[BEGIN Task inputs]

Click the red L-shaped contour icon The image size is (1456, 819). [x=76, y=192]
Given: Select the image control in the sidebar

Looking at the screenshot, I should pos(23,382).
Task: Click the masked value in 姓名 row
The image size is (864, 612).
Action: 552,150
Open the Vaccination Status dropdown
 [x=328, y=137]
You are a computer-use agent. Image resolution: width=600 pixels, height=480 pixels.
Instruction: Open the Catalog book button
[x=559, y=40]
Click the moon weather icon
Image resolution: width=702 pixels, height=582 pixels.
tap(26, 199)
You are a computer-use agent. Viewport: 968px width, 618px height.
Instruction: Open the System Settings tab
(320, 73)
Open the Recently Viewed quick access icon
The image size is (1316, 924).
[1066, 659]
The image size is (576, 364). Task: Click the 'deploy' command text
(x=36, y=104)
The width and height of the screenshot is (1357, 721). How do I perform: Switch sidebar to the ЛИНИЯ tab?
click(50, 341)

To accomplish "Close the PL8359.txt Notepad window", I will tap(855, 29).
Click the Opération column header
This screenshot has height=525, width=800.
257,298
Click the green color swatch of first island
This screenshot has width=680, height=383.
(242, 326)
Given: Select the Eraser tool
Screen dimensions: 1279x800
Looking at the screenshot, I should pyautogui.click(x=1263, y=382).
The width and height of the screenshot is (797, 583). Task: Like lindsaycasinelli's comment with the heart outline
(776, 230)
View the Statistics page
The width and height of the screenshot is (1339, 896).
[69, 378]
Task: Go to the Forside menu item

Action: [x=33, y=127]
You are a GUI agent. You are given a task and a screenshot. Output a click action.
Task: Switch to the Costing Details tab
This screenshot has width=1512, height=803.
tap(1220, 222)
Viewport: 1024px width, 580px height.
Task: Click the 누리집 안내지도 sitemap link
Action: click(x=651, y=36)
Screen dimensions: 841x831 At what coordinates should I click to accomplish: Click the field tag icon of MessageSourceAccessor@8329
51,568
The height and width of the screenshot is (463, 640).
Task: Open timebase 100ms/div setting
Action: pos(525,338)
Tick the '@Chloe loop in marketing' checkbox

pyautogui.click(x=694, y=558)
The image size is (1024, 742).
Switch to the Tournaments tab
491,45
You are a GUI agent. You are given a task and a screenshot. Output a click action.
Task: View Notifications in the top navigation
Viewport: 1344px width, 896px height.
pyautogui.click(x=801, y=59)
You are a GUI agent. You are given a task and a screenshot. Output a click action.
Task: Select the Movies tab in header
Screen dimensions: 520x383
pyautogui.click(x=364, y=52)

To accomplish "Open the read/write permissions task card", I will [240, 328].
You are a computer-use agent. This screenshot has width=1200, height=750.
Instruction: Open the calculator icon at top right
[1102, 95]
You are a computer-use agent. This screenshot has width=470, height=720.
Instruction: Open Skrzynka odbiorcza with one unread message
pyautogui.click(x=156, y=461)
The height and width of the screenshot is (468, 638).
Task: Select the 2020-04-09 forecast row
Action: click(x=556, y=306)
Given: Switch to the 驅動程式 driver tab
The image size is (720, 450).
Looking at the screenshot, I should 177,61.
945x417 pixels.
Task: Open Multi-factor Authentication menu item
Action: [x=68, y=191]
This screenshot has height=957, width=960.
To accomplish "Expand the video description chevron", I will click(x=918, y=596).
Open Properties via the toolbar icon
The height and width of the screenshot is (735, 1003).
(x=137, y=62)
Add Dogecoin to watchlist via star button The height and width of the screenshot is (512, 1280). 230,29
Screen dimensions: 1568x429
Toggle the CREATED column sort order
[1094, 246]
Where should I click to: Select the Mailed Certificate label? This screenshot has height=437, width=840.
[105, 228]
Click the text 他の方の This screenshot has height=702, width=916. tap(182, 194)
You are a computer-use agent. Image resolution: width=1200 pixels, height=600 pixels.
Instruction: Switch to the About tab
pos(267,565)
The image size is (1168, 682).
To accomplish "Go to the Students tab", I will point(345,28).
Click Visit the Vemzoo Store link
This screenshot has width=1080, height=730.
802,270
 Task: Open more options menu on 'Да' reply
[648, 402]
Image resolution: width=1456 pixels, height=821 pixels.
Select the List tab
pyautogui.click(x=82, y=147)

[END Task inputs]

● Work to do: Put each line of the records above into a Markdown table with two columns, Row and Line. Number the rows and leave out blank lines.

● Written response:
| Row | Line |
|---|---|
| 1 | Click the red L-shaped contour icon The image size is (1456, 819). [x=76, y=192] |
| 2 | Given: Select the image control in the sidebar |
| 3 | Looking at the screenshot, I should pos(23,382). |
| 4 | Task: Click the masked value in 姓名 row |
| 5 | The image size is (864, 612). |
| 6 | Action: 552,150 |
| 7 | Open the Vaccination Status dropdown |
| 8 |  [x=328, y=137] |
| 9 | You are a computer-use agent. Image resolution: width=600 pixels, height=480 pixels. |
| 10 | Instruction: Open the Catalog book button |
| 11 | [x=559, y=40] |
| 12 | Click the moon weather icon |
| 13 | Image resolution: width=702 pixels, height=582 pixels. |
| 14 | tap(26, 199) |
| 15 | You are a computer-use agent. Viewport: 968px width, 618px height. |
| 16 | Instruction: Open the System Settings tab |
| 17 | (320, 73) |
| 18 | Open the Recently Viewed quick access icon |
| 19 | The image size is (1316, 924). |
| 20 | [1066, 659] |
| 21 | The image size is (576, 364). Task: Click the 'deploy' command text |
| 22 | (x=36, y=104) |
| 23 | The width and height of the screenshot is (1357, 721). How do I perform: Switch sidebar to the ЛИНИЯ tab? |
| 24 | click(50, 341) |
| 25 | To accomplish "Close the PL8359.txt Notepad window", I will tap(855, 29). |
| 26 | Click the Opération column header |
| 27 | This screenshot has height=525, width=800. |
| 28 | 257,298 |
| 29 | Click the green color swatch of first island |
| 30 | This screenshot has width=680, height=383. |
| 31 | (242, 326) |
| 32 | Given: Select the Eraser tool |
| 33 | Screen dimensions: 1279x800 |
| 34 | Looking at the screenshot, I should pyautogui.click(x=1263, y=382). |
| 35 | The width and height of the screenshot is (797, 583). Task: Like lindsaycasinelli's comment with the heart outline |
| 36 | (776, 230) |
| 37 | View the Statistics page |
| 38 | The width and height of the screenshot is (1339, 896). |
| 39 | [69, 378] |
| 40 | Task: Go to the Forside menu item |
| 41 | Action: [x=33, y=127] |
| 42 | You are a GUI agent. You are given a task and a screenshot. Output a click action. |
| 43 | Task: Switch to the Costing Details tab |
| 44 | This screenshot has width=1512, height=803. |
| 45 | tap(1220, 222) |
| 46 | Viewport: 1024px width, 580px height. |
| 47 | Task: Click the 누리집 안내지도 sitemap link |
| 48 | Action: click(x=651, y=36) |
| 49 | Screen dimensions: 841x831 At what coordinates should I click to accomplish: Click the field tag icon of MessageSourceAccessor@8329 |
| 50 | 51,568 |
| 51 | The height and width of the screenshot is (463, 640). |
| 52 | Task: Open timebase 100ms/div setting |
| 53 | Action: pos(525,338) |
| 54 | Tick the '@Chloe loop in marketing' checkbox |
| 55 | pyautogui.click(x=694, y=558) |
| 56 | The image size is (1024, 742). |
| 57 | Switch to the Tournaments tab |
| 58 | 491,45 |
| 59 | You are a GUI agent. You are given a task and a screenshot. Output a click action. |
| 60 | Task: View Notifications in the top navigation |
| 61 | Viewport: 1344px width, 896px height. |
| 62 | pyautogui.click(x=801, y=59) |
| 63 | You are a GUI agent. You are given a task and a screenshot. Output a click action. |
| 64 | Task: Select the Movies tab in header |
| 65 | Screen dimensions: 520x383 |
| 66 | pyautogui.click(x=364, y=52) |
| 67 | To accomplish "Open the read/write permissions task card", I will [240, 328]. |
| 68 | You are a computer-use agent. This screenshot has width=1200, height=750. |
| 69 | Instruction: Open the calculator icon at top right |
| 70 | [1102, 95] |
| 71 | You are a computer-use agent. This screenshot has width=470, height=720. |
| 72 | Instruction: Open Skrzynka odbiorcza with one unread message |
| 73 | pyautogui.click(x=156, y=461) |
| 74 | The height and width of the screenshot is (468, 638). |
| 75 | Task: Select the 2020-04-09 forecast row |
| 76 | Action: click(x=556, y=306) |
| 77 | Given: Switch to the 驅動程式 driver tab |
| 78 | The image size is (720, 450). |
| 79 | Looking at the screenshot, I should 177,61. |
| 80 | 945x417 pixels. |
| 81 | Task: Open Multi-factor Authentication menu item |
| 82 | Action: [x=68, y=191] |
| 83 | This screenshot has height=957, width=960. |
| 84 | To accomplish "Expand the video description chevron", I will click(x=918, y=596). |
| 85 | Open Properties via the toolbar icon |
| 86 | The height and width of the screenshot is (735, 1003). |
| 87 | (x=137, y=62) |
| 88 | Add Dogecoin to watchlist via star button The height and width of the screenshot is (512, 1280). 230,29 |
| 89 | Screen dimensions: 1568x429 |
| 90 | Toggle the CREATED column sort order |
| 91 | [1094, 246] |
| 92 | Where should I click to: Select the Mailed Certificate label? This screenshot has height=437, width=840. |
| 93 | [105, 228] |
| 94 | Click the text 他の方の This screenshot has height=702, width=916. tap(182, 194) |
| 95 | You are a computer-use agent. Image resolution: width=1200 pixels, height=600 pixels. |
| 96 | Instruction: Switch to the About tab |
| 97 | pos(267,565) |
| 98 | The image size is (1168, 682). |
| 99 | To accomplish "Go to the Students tab", I will point(345,28). |
| 100 | Click Visit the Vemzoo Store link |
| 101 | This screenshot has width=1080, height=730. |
| 102 | 802,270 |
| 103 |  Task: Open more options menu on 'Да' reply |
| 104 | [648, 402] |
| 105 | Image resolution: width=1456 pixels, height=821 pixels. |
| 106 | Select the List tab |
| 107 | pyautogui.click(x=82, y=147) |